**PROVIDED TEXT**
------------

I ran into another block in a spot where Aloran decides to leave his room (because he wants to figure out what she'll be wearing, so he can make gloves to match). He faces a decision of whether to exit into his Lady's room or not:
He found his service speaker and flicked it on, but heard only silence in his Lady's chamber. If he opened the small door with the crescent-moon handle, he could go and study her wardrobe. But if she were still there, sitting quietly, she would be angry because she wanted to be alone. Lady Tamelera, angry.
In the earlier draft, his next thought had grown directly out of the idea of her anger; he'd decided he had to get away from the whole situation. This no longer fit with the requirement that he deal with her in the course of the chapter. After some thinking I decided that he was too rattled just to steel himself and go in, but that he could ask for help from someone who knows her better. I could have continued with "He went looking for Serjer," but I wanted to use a word-link to smooth the transition. In this case, since there are two doors out of Aloran's room, I chose opening the door as the link. The next line became:
He opened the door into the Maze, and went looking for Serjer.
This created an explicit parallel between "If he opened the small door with the crescent moon handle" and "He opened the door into the Maze", thus bringing attention to the fact that in the end he decided not to open his Lady's door.
I enjoyed working through this material and trying to create links where there had been none before. It put me in mind of something I learned about when I studied classical Japanese poetry: the idea of a "kakekotoba," or pivot word. A pivot word has two meanings. It serves as a pivot because one of its meanings should fit with the lines of poetry that precede it, but its other meaning should fit with the lines that follow it. If, for example, the pivot word were "matsu," then on one side of it we should find lines that speak of pine trees (matsu=pine), and on the other side, lines that talk about waiting (matsu=to wait). This concept spoke to me, because in each of these cases I could identify a critical element that allowed me to make the link forward to the next section: gloves, in the first instance, and the door in the second.
I suppose the main things I took out of this afternoon's editing were these:
1. The implication of a large unsolved problem is good for a cliffhanger, but not for a minor transition.
2. At the end of a sub-scene, consider "seeding" a motive for the sub-scene that follows, in order to smooth the transition.
3. If the implications of the last sentence you wrote seem to take you in the wrong direction, look back further, because you may find something you can use to turn the text the way you want it to go.

------------

Data drawn from a collection

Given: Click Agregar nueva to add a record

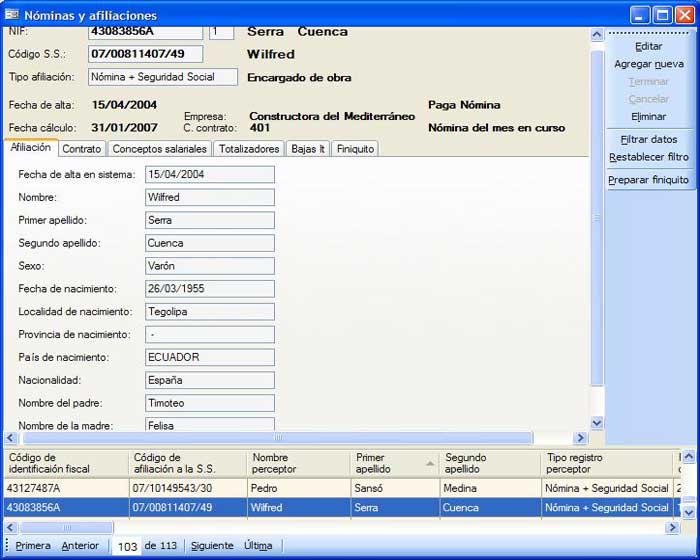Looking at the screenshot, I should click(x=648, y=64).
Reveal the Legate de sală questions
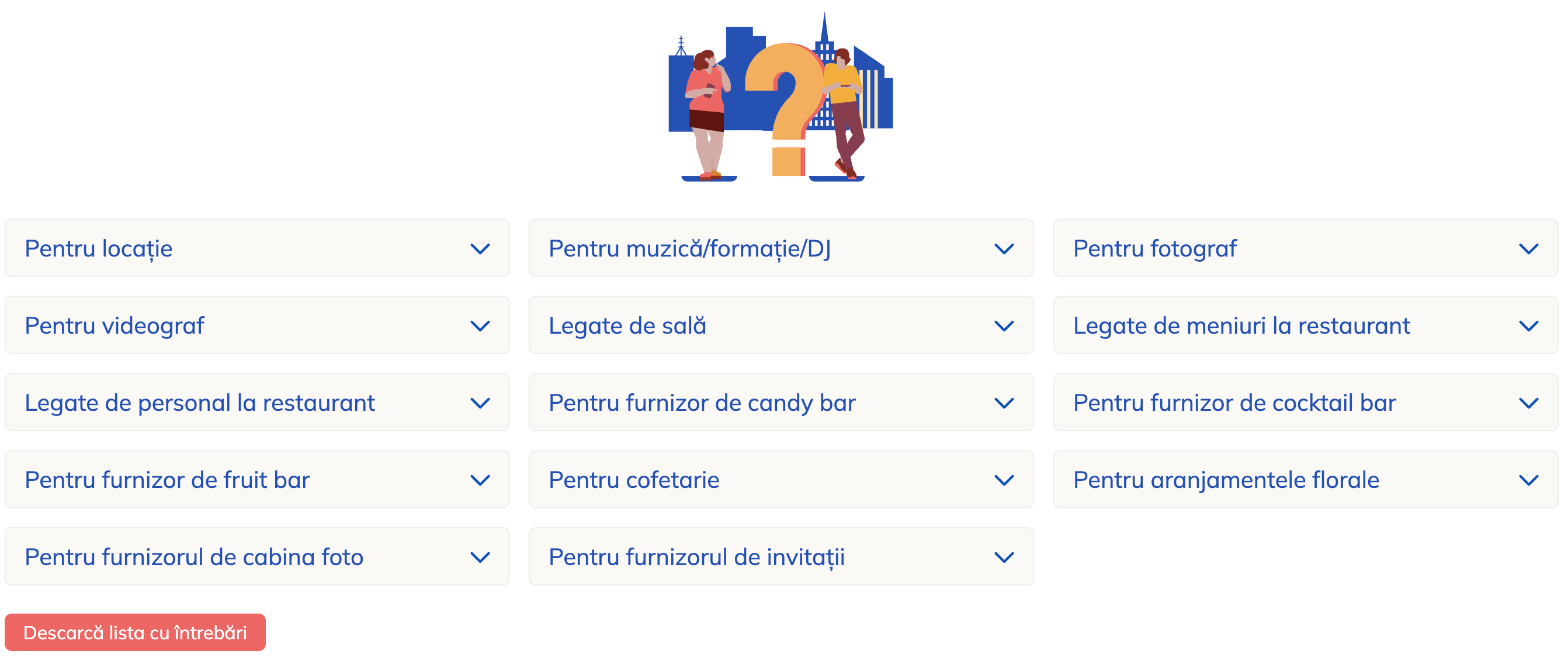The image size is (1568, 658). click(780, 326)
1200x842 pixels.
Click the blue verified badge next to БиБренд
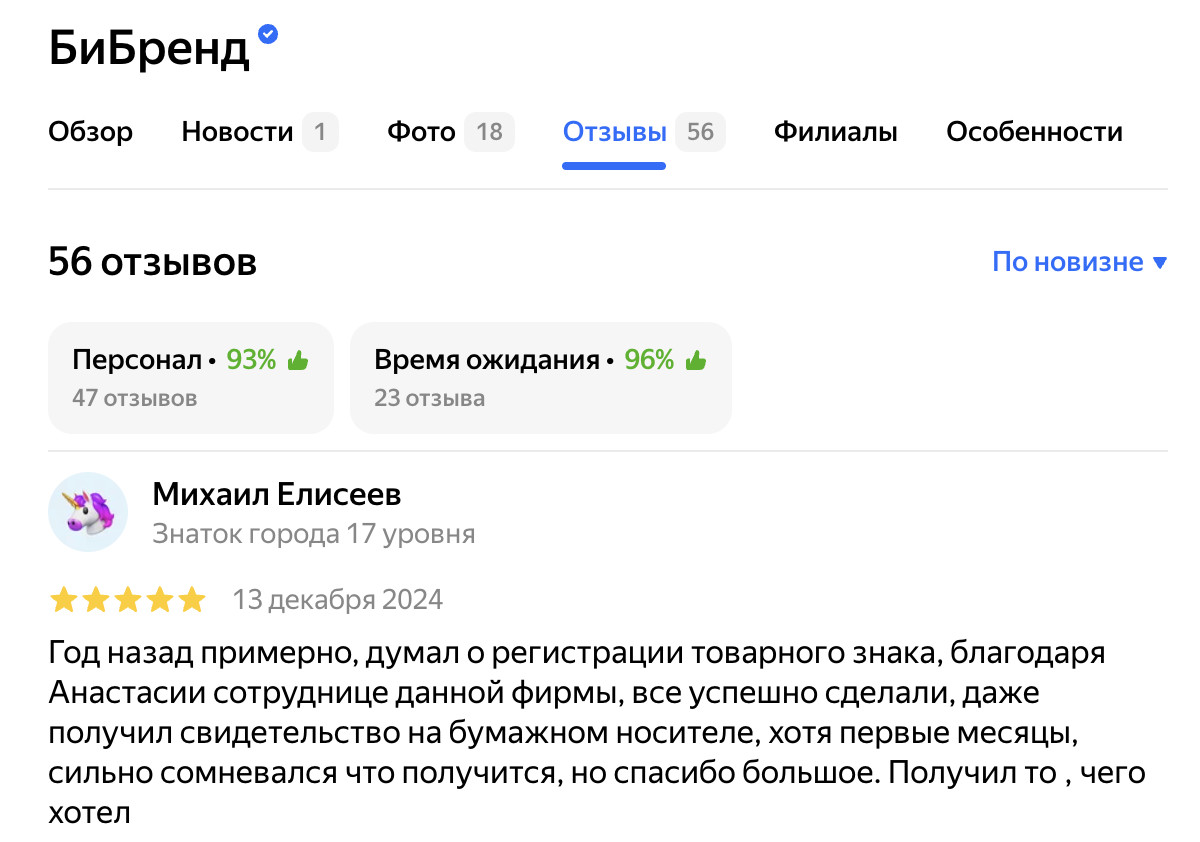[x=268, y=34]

------------

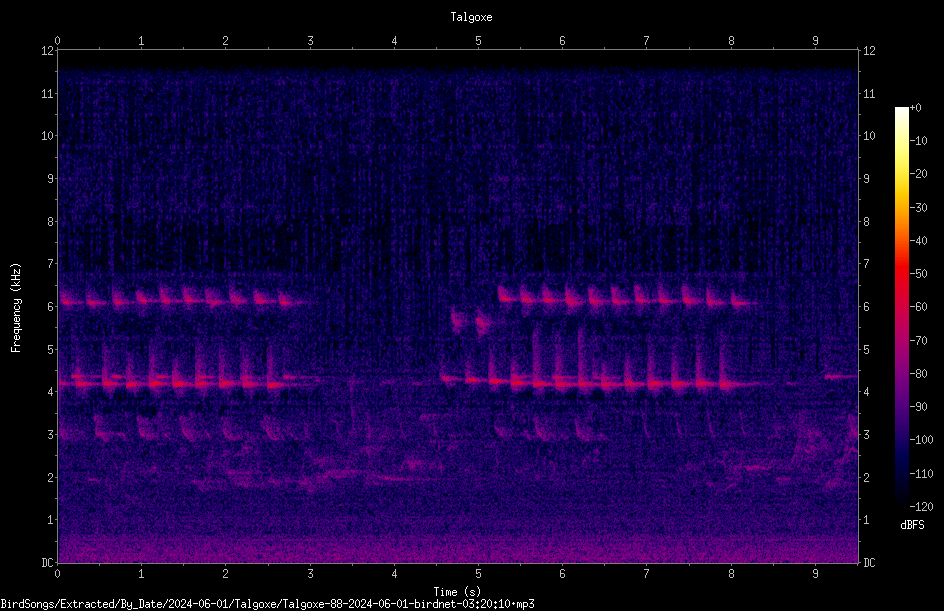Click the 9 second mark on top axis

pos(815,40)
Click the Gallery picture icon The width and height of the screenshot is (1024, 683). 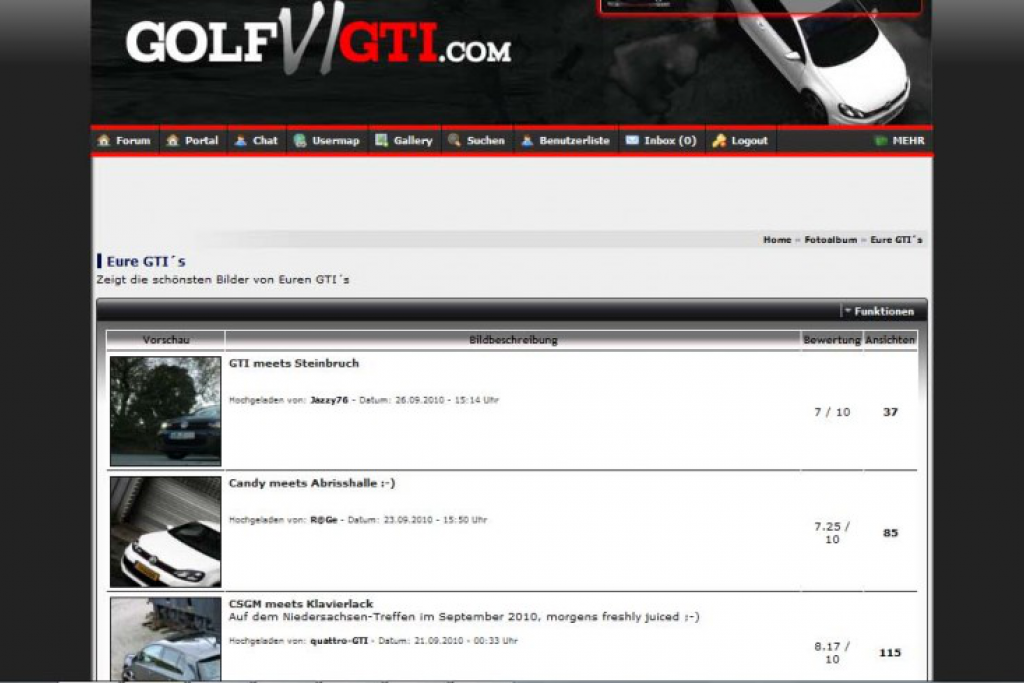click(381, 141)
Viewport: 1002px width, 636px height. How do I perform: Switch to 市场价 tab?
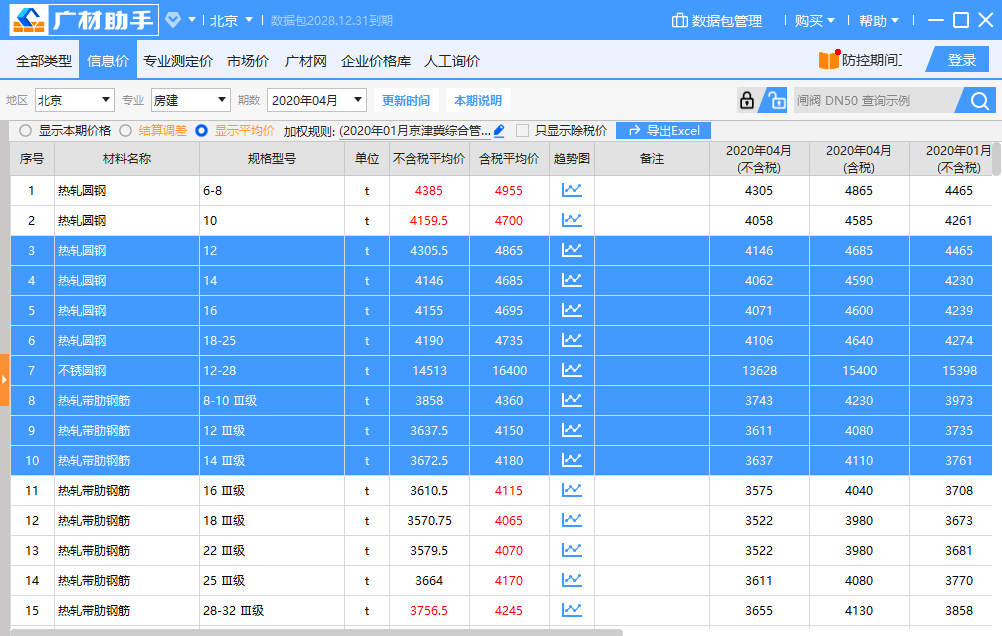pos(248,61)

------------

**GIVEN EXERCISE 1**
In the editing passage, which two meanings of "matsu" illustrate a pivot word?
**GIVEN EXERCISE 2**
Decide whether each statement agrees with the editing passage, and answer yes or no with the words from it that settle each one: (a) In the earlier draft, Aloran decided to go into his Lady's room. (b) The writer learned about pivot words while studying classical Japanese poetry. (c) The writer calls the implication of a large unsolved problem good for a minor transition.

**EXERCISE RESPONSE 1**
Pine, and to wait.

**EXERCISE RESPONSE 2**
(a) No: "he'd decided he had to get away from the whole situation."
(b) Yes: "something I learned about when I studied classical Japanese poetry: the idea of a "kakekotoba," or pivot word."
(c) No: "The implication of a large unsolved problem is good for a cliffhanger, but not for a minor transition."